L'histoire du corbac aux baskets - CouvertureArmand Corbackobasket avait un nom prédestiné.

Lui qui, hier encore, était comme vous et moi - "ou presque" - s'est levé ce matin quelque peu changé : un long bec, des plumes, des pattes, des ailes - "comme l'alouette". Il était devenu corbeau. Seul indice de son humanité envolée : sa paire de baskets.

 

Le voilà malgré tout en route pour le boulot, mais l'accueil est des plus froids : "Peu m'importe que vous ayez des pieds ou des pattes à l'intérieur ou même à côté de vos baskets, monsieur Corbackobasket. Moi je ne remarque qu'une chose, c'est que vous dérangez notre société."

 

Ayant besoin d'un petit remontant face à cette nouvelle pour le moins atterrante, il entre dans un bar pour consommer un guignolet-kirsch ("je trouvais les noms rigolos. Je pensais que c'était la boisson qui s'imposait pour dérider cette situation dramatique"). Mais là encore, on ne le reçoit pas à bras ouverts : "Moi, je trouve qu'un corbeau avec des baskets, c'est pire qu'un simple corbeau. (...) C'est un corbeau qui cherche à s'intégrer."

 

Ou qu'il aille, M. Corbackobasket n'est plus vu que comme un corbeau. Pire, comme un corbeau portant des baskets. Or qui, dans une société sage et policée, peut bien porter des baskets en toute impunité ?

 

Abattu, ce pauvre oiseau de malheur se rend donc, dès les premières pages, chez un psychiatre au nom rassurant - le docteur Corbo - pour lui narrer ses déboires, et essayer de comprendre ce qui lui arrive.

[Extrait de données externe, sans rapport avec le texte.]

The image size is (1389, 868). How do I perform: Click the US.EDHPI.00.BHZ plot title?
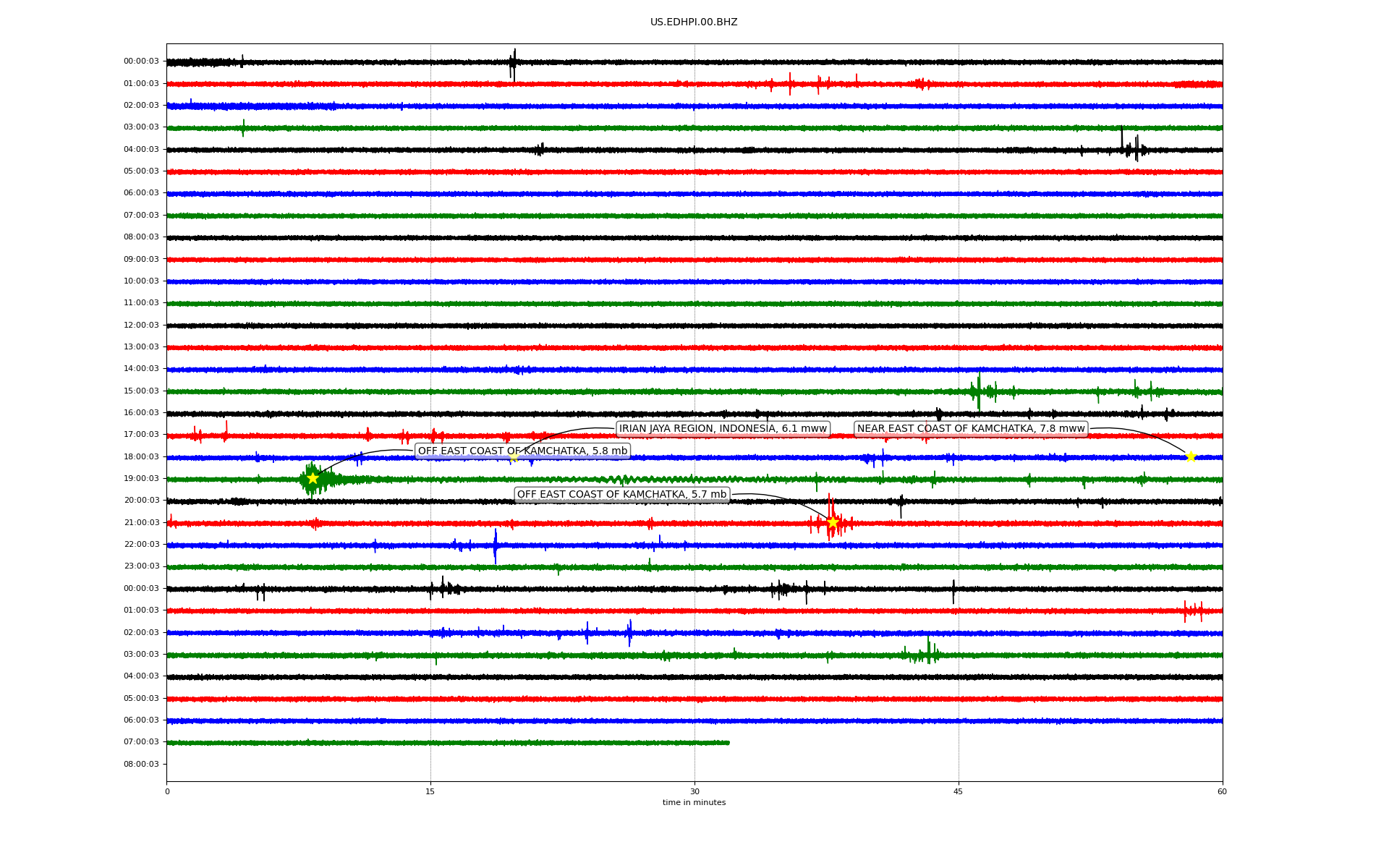click(x=694, y=22)

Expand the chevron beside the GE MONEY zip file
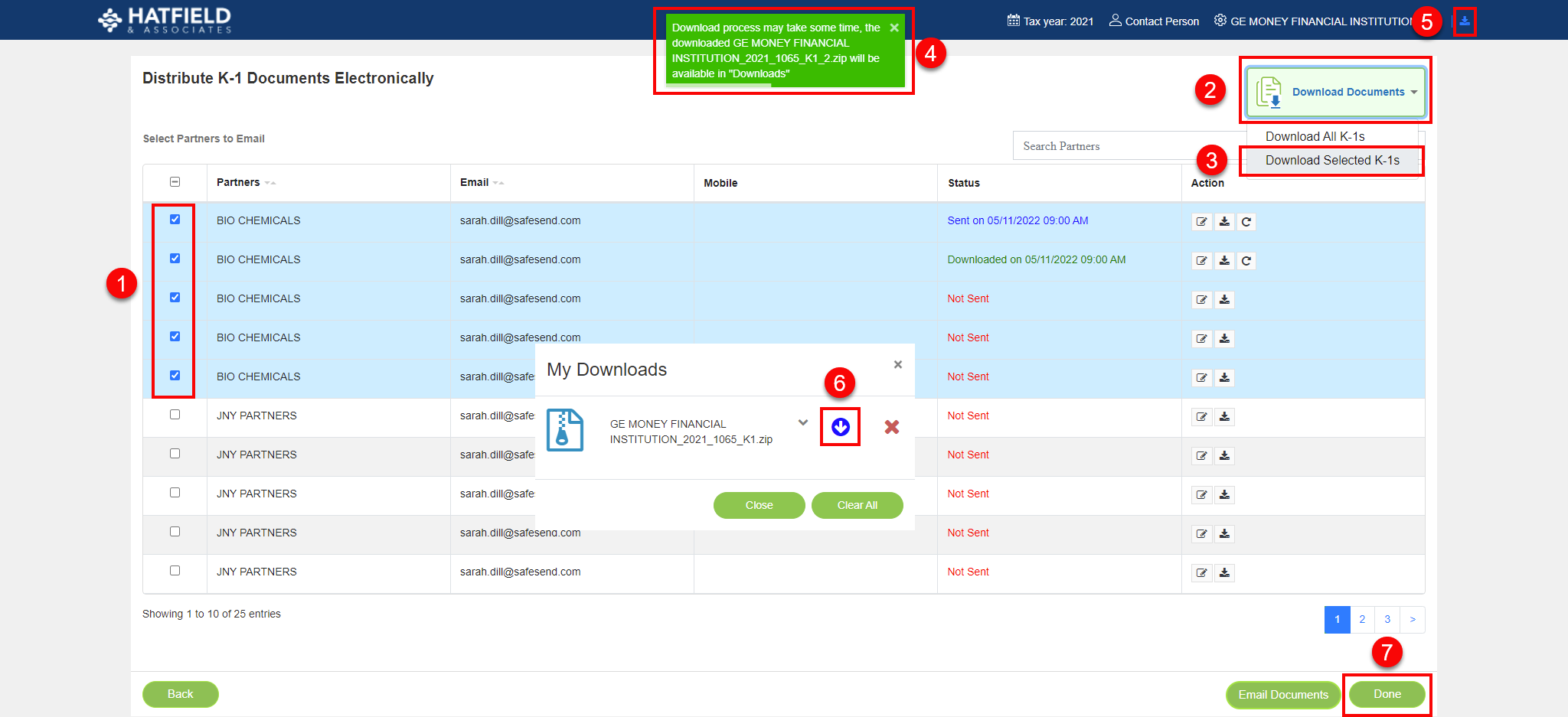(x=802, y=422)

Pourvu d'un entonnoir en guise de couvre-chef, d'un stylo-plume (il faut bien ça pour aider un corbeau) géant en guise de symbole, et d'une chaise-haute en guise de bureau, l'homme de médecine aura besoin de plus d'une simple heure - surfacturée - de séance pour venir à bout du récit de l'infortuné volatile.

Car, de bureau en bar, de jardin public en nouveau petit boulot, M. Corbackobasket enchaîne les déceptions et les incompréhensions, et se heurte à la méchanceté, la bêtise, l'aveuglement ou la folie.

Rien que ça.

 

Dans la série des albums primés à Angoulême, voici le troisième opus retenu pour K-BD : l'histoire du corbac aux baskets. Couronné d'un Alph'art en 1994, cet album est à la croisée de l'ensemble des oeuvres que FRED, son génial auteur, lauréat du Grand Prix d'Angoulême en 1980, a fait fleurir au fil de 37 ans de carrière - ses premiers travaux remontant à 1947.

D'un côté, l'onirisme, qui a toujours occupé une place importante dans sa production, et qui a atteint son apogée dans les quinze tomes de la série des Philémon (1972-1987), réalisée pour Pilote.

De l'autre, la satire, la critique sociale, qui ne sont pas étrangères à l'implication de FRED dans la création de  Hara-Kiri en 1960.

Au centre, un fond résolument pataphysicien, mélange d'humour féroce et de poésie improbable jaillie de l'esprit toujours bien vivant d'Alfred JARRY.

 

Cette multiplicité des influences et des centres d'intérêt explique la complexité et la richesse de l'oeuvre de FRED en général, et de l'histoire du corbac aux baskets en particulier.

A partir d'un événement improbable - la transformation d'un homme en animal, qui n'est pas sans rappeler celle de la Métamorphose de KAFKA - l'auteur s'en prend de plein fouet aux travers de la société : intolérance, méchanceté, agressivité, conformisme, militarisme - à travers l'épique récit d'une bataille par un général reconverti en gardien de square - et pollution. Car il se pourrait bien que cette métamorphose ait un lointain rapport avec une certaine ville de ... Tchernobyl.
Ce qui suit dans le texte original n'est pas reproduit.